**Dataset records**
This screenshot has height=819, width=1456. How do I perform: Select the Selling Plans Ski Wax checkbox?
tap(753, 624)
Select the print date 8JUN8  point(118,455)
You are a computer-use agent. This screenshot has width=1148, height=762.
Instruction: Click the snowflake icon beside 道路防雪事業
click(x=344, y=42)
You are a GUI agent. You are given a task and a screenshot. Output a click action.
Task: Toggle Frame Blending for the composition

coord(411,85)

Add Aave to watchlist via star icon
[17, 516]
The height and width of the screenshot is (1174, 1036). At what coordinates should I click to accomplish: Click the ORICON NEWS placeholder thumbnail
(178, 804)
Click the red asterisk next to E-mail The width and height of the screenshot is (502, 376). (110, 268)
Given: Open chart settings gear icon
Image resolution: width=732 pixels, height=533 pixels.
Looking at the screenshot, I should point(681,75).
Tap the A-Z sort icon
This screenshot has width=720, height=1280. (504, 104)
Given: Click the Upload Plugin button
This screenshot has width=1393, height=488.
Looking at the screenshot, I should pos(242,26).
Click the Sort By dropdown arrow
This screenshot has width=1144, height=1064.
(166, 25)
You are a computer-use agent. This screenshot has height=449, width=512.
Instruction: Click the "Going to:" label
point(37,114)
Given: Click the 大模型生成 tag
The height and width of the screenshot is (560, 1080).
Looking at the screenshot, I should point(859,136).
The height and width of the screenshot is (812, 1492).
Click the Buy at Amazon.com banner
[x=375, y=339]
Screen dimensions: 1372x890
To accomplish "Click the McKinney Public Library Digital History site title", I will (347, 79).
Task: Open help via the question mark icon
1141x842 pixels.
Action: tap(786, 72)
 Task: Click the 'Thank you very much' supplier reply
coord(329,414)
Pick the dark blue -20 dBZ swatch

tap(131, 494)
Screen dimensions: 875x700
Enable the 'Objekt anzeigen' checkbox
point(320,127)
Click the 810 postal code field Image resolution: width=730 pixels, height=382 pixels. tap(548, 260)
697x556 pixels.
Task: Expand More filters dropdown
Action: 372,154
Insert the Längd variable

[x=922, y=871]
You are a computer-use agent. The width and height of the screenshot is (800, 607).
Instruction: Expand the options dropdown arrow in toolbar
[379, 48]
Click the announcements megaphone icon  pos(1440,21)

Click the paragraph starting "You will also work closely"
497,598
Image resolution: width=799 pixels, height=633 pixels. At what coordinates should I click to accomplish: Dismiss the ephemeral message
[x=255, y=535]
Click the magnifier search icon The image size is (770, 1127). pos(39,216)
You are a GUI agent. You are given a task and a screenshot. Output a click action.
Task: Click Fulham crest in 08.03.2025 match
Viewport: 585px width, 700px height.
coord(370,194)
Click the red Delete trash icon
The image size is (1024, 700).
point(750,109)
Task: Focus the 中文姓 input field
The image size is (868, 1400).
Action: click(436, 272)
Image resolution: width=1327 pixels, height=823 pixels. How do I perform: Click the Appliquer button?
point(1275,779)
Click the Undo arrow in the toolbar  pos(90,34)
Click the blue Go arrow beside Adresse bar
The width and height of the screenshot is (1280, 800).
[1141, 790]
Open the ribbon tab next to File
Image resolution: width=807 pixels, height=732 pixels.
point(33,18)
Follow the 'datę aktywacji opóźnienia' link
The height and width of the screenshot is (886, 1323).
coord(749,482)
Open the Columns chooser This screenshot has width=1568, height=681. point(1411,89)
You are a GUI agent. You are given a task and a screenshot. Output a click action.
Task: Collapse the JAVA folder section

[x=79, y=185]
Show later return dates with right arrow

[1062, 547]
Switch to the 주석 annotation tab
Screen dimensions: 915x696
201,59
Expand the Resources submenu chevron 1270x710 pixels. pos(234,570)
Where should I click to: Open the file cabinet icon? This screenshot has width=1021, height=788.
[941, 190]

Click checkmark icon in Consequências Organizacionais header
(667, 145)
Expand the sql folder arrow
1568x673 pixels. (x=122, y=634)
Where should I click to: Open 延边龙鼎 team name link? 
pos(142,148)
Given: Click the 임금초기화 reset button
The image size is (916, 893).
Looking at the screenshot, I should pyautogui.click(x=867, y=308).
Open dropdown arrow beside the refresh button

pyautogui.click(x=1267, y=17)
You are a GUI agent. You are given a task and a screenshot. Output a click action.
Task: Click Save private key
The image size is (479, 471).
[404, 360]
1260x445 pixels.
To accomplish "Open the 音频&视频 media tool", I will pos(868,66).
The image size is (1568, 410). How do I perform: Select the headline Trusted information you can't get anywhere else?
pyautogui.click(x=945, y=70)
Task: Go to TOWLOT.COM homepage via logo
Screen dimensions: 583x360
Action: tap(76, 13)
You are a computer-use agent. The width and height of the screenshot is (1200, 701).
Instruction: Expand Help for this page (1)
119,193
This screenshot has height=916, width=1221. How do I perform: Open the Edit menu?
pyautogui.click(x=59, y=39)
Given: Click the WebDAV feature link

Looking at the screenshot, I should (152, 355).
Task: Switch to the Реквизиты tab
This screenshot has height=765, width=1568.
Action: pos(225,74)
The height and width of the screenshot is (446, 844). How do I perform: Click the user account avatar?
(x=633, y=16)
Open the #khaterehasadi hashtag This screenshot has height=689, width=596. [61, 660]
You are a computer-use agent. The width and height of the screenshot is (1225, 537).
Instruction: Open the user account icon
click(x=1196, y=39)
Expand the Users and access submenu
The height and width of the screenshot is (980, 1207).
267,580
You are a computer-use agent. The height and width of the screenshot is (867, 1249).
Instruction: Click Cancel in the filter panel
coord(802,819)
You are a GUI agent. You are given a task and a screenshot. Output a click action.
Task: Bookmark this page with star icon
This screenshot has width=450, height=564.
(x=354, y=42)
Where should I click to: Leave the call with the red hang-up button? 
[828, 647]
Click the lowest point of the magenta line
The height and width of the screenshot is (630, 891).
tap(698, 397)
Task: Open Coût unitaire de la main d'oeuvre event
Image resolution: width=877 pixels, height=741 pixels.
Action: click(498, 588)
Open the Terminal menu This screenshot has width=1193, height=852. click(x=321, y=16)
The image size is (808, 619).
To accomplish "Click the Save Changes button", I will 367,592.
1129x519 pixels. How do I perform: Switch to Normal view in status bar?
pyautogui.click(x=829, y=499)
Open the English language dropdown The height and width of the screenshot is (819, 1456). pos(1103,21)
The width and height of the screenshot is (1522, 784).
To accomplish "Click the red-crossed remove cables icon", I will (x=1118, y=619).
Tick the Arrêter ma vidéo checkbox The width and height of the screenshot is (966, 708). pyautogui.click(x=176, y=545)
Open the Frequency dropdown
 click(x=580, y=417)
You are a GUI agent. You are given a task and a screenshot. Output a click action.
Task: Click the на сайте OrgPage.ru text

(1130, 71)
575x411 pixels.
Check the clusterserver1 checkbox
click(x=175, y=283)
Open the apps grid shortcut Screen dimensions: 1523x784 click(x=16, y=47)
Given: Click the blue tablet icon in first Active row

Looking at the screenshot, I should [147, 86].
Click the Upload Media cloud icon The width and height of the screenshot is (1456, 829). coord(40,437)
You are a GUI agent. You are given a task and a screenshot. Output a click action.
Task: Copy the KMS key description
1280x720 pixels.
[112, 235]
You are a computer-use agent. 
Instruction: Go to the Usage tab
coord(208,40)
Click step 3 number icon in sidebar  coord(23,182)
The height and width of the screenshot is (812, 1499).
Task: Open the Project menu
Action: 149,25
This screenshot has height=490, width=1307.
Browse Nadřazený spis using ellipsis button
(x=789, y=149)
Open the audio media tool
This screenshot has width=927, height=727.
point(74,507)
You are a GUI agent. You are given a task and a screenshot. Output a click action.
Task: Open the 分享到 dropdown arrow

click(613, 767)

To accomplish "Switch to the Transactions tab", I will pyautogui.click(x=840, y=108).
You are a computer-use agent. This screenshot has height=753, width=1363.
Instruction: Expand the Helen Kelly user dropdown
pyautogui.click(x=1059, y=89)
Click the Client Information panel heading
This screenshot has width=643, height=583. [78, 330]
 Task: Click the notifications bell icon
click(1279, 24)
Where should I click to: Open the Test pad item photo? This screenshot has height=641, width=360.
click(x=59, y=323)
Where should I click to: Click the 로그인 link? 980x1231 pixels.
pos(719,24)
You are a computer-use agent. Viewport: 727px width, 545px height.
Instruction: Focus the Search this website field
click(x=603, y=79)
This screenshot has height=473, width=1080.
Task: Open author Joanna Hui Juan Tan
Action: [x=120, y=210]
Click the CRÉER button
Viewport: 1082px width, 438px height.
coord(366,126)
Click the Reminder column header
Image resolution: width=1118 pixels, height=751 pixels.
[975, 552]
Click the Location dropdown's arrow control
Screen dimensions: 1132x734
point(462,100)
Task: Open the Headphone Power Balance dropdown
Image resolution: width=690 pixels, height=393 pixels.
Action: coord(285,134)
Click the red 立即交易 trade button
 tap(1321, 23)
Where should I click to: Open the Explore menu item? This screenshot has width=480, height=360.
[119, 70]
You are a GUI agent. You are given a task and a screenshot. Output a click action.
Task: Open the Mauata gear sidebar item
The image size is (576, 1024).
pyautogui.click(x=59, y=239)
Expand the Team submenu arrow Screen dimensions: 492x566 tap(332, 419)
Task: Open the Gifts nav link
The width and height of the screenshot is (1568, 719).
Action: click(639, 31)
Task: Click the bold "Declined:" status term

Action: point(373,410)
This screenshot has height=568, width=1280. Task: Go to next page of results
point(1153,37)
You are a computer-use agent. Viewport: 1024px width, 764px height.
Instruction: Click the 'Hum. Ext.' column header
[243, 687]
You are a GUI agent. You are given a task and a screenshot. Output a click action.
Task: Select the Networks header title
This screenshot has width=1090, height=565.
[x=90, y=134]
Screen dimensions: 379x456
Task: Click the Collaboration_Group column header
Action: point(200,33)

**Task objective**
The lines above starting at the one that contains "Given: Click the 임금초기화 reset button" and ending at the one that contains "Task: Click Save private key" must be transcribed exactly, and no other lines may appear.

**Exercise answer**
Given: Click the 임금초기화 reset button
The image size is (916, 893).
Looking at the screenshot, I should pyautogui.click(x=867, y=308).
Open dropdown arrow beside the refresh button

pyautogui.click(x=1267, y=17)
You are a GUI agent. You are given a task and a screenshot. Output a click action.
Task: Click Save private key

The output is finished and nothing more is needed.